With the Australian National Plastics Plan now in place, and as state and territory governments announce their plans to phase out problematic single-use plastics such as cutlery, disposable, straws, plates and stirrers to combat the issue, the stage seems set for the biggest Plastic Free July yet. 

From humble beginnings in 2011 when Australian founder Rebecca Prince-Ruiz and a small team in the Western Australian local government committed to reforming their personal plastic waste habits, the Plastic Free July movement has grown to become one of the most recognisable environmental campaigns in the world.

Designed to help people refuse single-use plastic such as takeaway cups, water bottles and plastic bags, the non-profit organisation and global initiative has broader goals of improving recycling practices and encouraging the private and public sectors to implement long-lasting solutions to tackle the escalating waste crisis.

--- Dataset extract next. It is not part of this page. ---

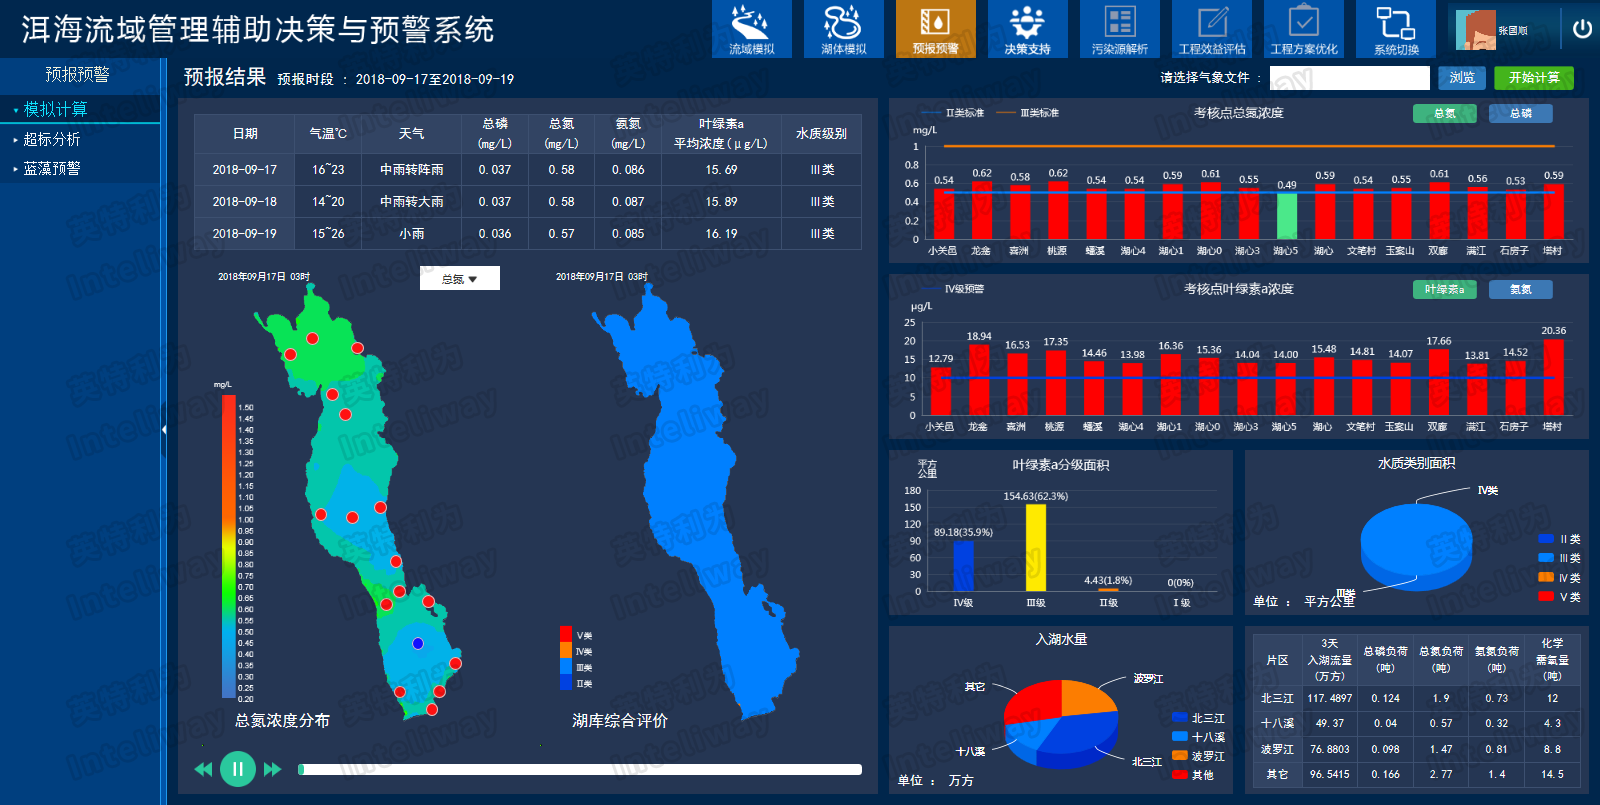The height and width of the screenshot is (805, 1600).
Task: Select 蓝藻预警 in the sidebar menu
Action: [52, 168]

“In 2020, three million Australians joined an estimated 326 million people worldwide who took part in Plastic Free July, on average reducing their household waste by 5% (21 kg) per year,” said Rebecca Prince-Ruiz, Founder of Plastic Free July.

“Since last year, we’ve made great progress by continuing to change our habits and remembering to take reusable shopping bags and using containers to store food in the fridge to avoid plastic wrap. However, it’s time to take the next steps and avoid single-use bottled drinks, pre-packed produce and refusing plastic straws. Together we can make a real difference.”

If you’re undertaking the month-long challenge, here are some tips to help you break up with single-use plastic:

1. Get organised

Gather items you will need for your ‘zero waste kit’ – the tool kit that will help you keep your waste to a minimum and holds your reusable items such as reusable bag, cup, water bottle, containers, cutlery, straw, handkerchief etc – so that you aren’t doing a mad scramble each morning before heading out the door. Bringing your zero waste kit with you will help you deal with unexpected and unanticipated situations, such as when you’re thirsty and need a drink or when you need to buy something and need somewhere to store it.

Related Post: 20 Items That Should Be On Your Zero Waste List

2. Bring your own reusable cup

A reusable cup should be part of any zero waste kit and the zero waste kit should be taken every time you leave home. If you leave your zero waste kit at home, choose to dine in instead.

3. Take reusable bags

Never leave home without one (or several) as you never know when you’ll need to buy something or receiving a call from a member of your household asking you to pick up a few things at the supermarket on the way home. This includes taking some fabric produce bags and a reusable bread bag, just in case.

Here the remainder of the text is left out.